(RECORDS FOR PROCESSING begins)

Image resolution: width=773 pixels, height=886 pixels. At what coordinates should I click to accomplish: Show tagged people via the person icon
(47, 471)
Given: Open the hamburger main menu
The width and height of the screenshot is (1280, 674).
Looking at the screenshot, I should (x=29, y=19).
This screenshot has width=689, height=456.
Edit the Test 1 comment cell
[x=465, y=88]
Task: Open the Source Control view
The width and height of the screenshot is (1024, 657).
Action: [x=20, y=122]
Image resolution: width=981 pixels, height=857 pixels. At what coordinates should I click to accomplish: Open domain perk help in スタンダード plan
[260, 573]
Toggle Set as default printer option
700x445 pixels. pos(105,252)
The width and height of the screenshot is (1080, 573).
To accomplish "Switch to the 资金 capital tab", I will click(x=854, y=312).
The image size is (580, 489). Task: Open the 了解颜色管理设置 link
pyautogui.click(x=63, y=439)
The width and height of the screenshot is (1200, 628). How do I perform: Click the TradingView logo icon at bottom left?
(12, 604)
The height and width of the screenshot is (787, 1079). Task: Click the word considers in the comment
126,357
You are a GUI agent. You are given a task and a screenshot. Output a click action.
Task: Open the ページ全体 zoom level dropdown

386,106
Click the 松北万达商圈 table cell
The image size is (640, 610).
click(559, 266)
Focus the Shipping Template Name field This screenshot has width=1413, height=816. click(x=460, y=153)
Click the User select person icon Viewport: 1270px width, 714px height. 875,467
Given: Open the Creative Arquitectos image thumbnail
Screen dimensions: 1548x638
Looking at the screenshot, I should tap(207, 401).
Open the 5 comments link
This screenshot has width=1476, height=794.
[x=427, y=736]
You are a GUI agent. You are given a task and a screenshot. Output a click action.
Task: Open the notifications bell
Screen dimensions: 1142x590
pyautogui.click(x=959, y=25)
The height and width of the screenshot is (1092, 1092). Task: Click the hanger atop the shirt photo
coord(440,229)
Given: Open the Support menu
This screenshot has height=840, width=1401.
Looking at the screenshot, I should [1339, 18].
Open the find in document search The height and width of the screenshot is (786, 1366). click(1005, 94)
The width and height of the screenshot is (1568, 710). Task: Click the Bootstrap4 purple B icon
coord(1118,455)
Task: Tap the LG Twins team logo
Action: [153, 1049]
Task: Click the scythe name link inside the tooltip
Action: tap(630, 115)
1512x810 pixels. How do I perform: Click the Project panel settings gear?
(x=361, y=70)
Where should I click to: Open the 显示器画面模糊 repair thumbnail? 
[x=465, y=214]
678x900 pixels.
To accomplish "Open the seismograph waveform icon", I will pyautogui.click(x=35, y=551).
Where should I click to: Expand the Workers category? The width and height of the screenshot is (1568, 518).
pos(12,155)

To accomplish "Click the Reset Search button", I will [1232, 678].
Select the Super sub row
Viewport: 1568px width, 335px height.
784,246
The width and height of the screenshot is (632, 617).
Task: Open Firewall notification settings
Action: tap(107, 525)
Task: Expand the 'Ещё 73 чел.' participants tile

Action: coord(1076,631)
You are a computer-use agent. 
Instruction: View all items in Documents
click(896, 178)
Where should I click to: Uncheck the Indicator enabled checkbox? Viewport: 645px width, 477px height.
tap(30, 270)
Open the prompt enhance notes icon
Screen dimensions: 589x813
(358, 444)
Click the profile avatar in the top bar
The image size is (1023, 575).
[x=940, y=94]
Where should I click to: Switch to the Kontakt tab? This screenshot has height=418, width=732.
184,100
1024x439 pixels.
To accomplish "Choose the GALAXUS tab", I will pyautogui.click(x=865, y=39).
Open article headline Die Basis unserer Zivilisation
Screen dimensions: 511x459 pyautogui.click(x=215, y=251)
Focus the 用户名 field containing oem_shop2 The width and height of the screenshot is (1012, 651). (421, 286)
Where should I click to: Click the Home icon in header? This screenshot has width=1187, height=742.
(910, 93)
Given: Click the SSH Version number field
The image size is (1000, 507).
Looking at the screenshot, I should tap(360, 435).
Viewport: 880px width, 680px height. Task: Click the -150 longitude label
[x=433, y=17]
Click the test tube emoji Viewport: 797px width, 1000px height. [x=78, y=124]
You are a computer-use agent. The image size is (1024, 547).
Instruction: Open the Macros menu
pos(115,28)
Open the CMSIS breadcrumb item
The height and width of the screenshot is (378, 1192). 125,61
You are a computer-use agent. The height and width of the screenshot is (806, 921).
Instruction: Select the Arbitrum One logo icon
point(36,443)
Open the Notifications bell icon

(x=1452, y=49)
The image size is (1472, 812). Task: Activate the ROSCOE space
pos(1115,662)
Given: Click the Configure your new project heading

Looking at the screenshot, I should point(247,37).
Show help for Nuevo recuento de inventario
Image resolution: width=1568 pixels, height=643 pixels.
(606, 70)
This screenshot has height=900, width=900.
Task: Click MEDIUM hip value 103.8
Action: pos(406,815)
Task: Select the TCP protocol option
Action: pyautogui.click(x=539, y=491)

(RECORDS FOR PROCESSING ends)

AIM OF THE TASK
An exact copy of the data is needed.

RESPONSE
Image resolution: width=773 pixels, height=886 pixels. At what coordinates should I click to accomplish: Show tagged people via the person icon
(47, 471)
Given: Open the hamburger main menu
The width and height of the screenshot is (1280, 674).
Looking at the screenshot, I should (x=29, y=19).
This screenshot has width=689, height=456.
Edit the Test 1 comment cell
[x=465, y=88]
Task: Open the Source Control view
The width and height of the screenshot is (1024, 657).
Action: [x=20, y=122]
Image resolution: width=981 pixels, height=857 pixels. At what coordinates should I click to accomplish: Open domain perk help in スタンダード plan
[260, 573]
Toggle Set as default printer option
700x445 pixels. pos(105,252)
The width and height of the screenshot is (1080, 573).
To accomplish "Switch to the 资金 capital tab", I will click(x=854, y=312).
The image size is (580, 489). Task: Open the 了解颜色管理设置 link
pyautogui.click(x=63, y=439)
The width and height of the screenshot is (1200, 628). How do I perform: Click the TradingView logo icon at bottom left?
(12, 604)
The height and width of the screenshot is (787, 1079). Task: Click the word considers in the comment
126,357
You are a GUI agent. You are given a task and a screenshot. Output a click action.
Task: Open the ページ全体 zoom level dropdown

386,106
Click the 松北万达商圈 table cell
The image size is (640, 610).
click(559, 266)
Focus the Shipping Template Name field This screenshot has width=1413, height=816. click(x=460, y=153)
Click the User select person icon Viewport: 1270px width, 714px height. 875,467
Given: Open the Creative Arquitectos image thumbnail
Screen dimensions: 1548x638
Looking at the screenshot, I should tap(207, 401).
Open the 5 comments link
This screenshot has width=1476, height=794.
[x=427, y=736]
You are a GUI agent. You are given a task and a screenshot. Output a click action.
Task: Open the notifications bell
Screen dimensions: 1142x590
pyautogui.click(x=959, y=25)
The height and width of the screenshot is (1092, 1092). Task: Click the hanger atop the shirt photo
coord(440,229)
Given: Open the Support menu
This screenshot has height=840, width=1401.
Looking at the screenshot, I should [1339, 18].
Open the find in document search The height and width of the screenshot is (786, 1366). click(1005, 94)
The width and height of the screenshot is (1568, 710). Task: Click the Bootstrap4 purple B icon
coord(1118,455)
Task: Tap the LG Twins team logo
Action: [153, 1049]
Task: Click the scythe name link inside the tooltip
Action: tap(630, 115)
1512x810 pixels. How do I perform: Click the Project panel settings gear?
(x=361, y=70)
Where should I click to: Open the 显示器画面模糊 repair thumbnail? 
[x=465, y=214]
678x900 pixels.
To accomplish "Open the seismograph waveform icon", I will pyautogui.click(x=35, y=551).
Where should I click to: Expand the Workers category? The width and height of the screenshot is (1568, 518).
pos(12,155)

To accomplish "Click the Reset Search button", I will [1232, 678].
Select the Super sub row
Viewport: 1568px width, 335px height.
784,246
The width and height of the screenshot is (632, 617).
Task: Open Firewall notification settings
Action: tap(107, 525)
Task: Expand the 'Ещё 73 чел.' participants tile

Action: coord(1076,631)
You are a computer-use agent. 
Instruction: View all items in Documents
click(896, 178)
Where should I click to: Uncheck the Indicator enabled checkbox? Viewport: 645px width, 477px height.
tap(30, 270)
Open the prompt enhance notes icon
Screen dimensions: 589x813
(358, 444)
Click the profile avatar in the top bar
The image size is (1023, 575).
[x=940, y=94]
Where should I click to: Switch to the Kontakt tab? This screenshot has height=418, width=732.
184,100
1024x439 pixels.
To accomplish "Choose the GALAXUS tab", I will pyautogui.click(x=865, y=39).
Open article headline Die Basis unserer Zivilisation
Screen dimensions: 511x459 pyautogui.click(x=215, y=251)
Focus the 用户名 field containing oem_shop2 The width and height of the screenshot is (1012, 651). (421, 286)
Where should I click to: Click the Home icon in header? This screenshot has width=1187, height=742.
(910, 93)
Given: Click the SSH Version number field
The image size is (1000, 507).
Looking at the screenshot, I should tap(360, 435).
Viewport: 880px width, 680px height. Task: Click the -150 longitude label
[x=433, y=17]
Click the test tube emoji Viewport: 797px width, 1000px height. [x=78, y=124]
You are a computer-use agent. The image size is (1024, 547).
Instruction: Open the Macros menu
pos(115,28)
Open the CMSIS breadcrumb item
The height and width of the screenshot is (378, 1192). 125,61
You are a computer-use agent. The height and width of the screenshot is (806, 921).
Instruction: Select the Arbitrum One logo icon
point(36,443)
Open the Notifications bell icon

(x=1452, y=49)
The image size is (1472, 812). Task: Activate the ROSCOE space
pos(1115,662)
Given: Click the Configure your new project heading

Looking at the screenshot, I should point(247,37).
Show help for Nuevo recuento de inventario
Image resolution: width=1568 pixels, height=643 pixels.
(606, 70)
This screenshot has height=900, width=900.
Task: Click MEDIUM hip value 103.8
Action: pos(406,815)
Task: Select the TCP protocol option
Action: pyautogui.click(x=539, y=491)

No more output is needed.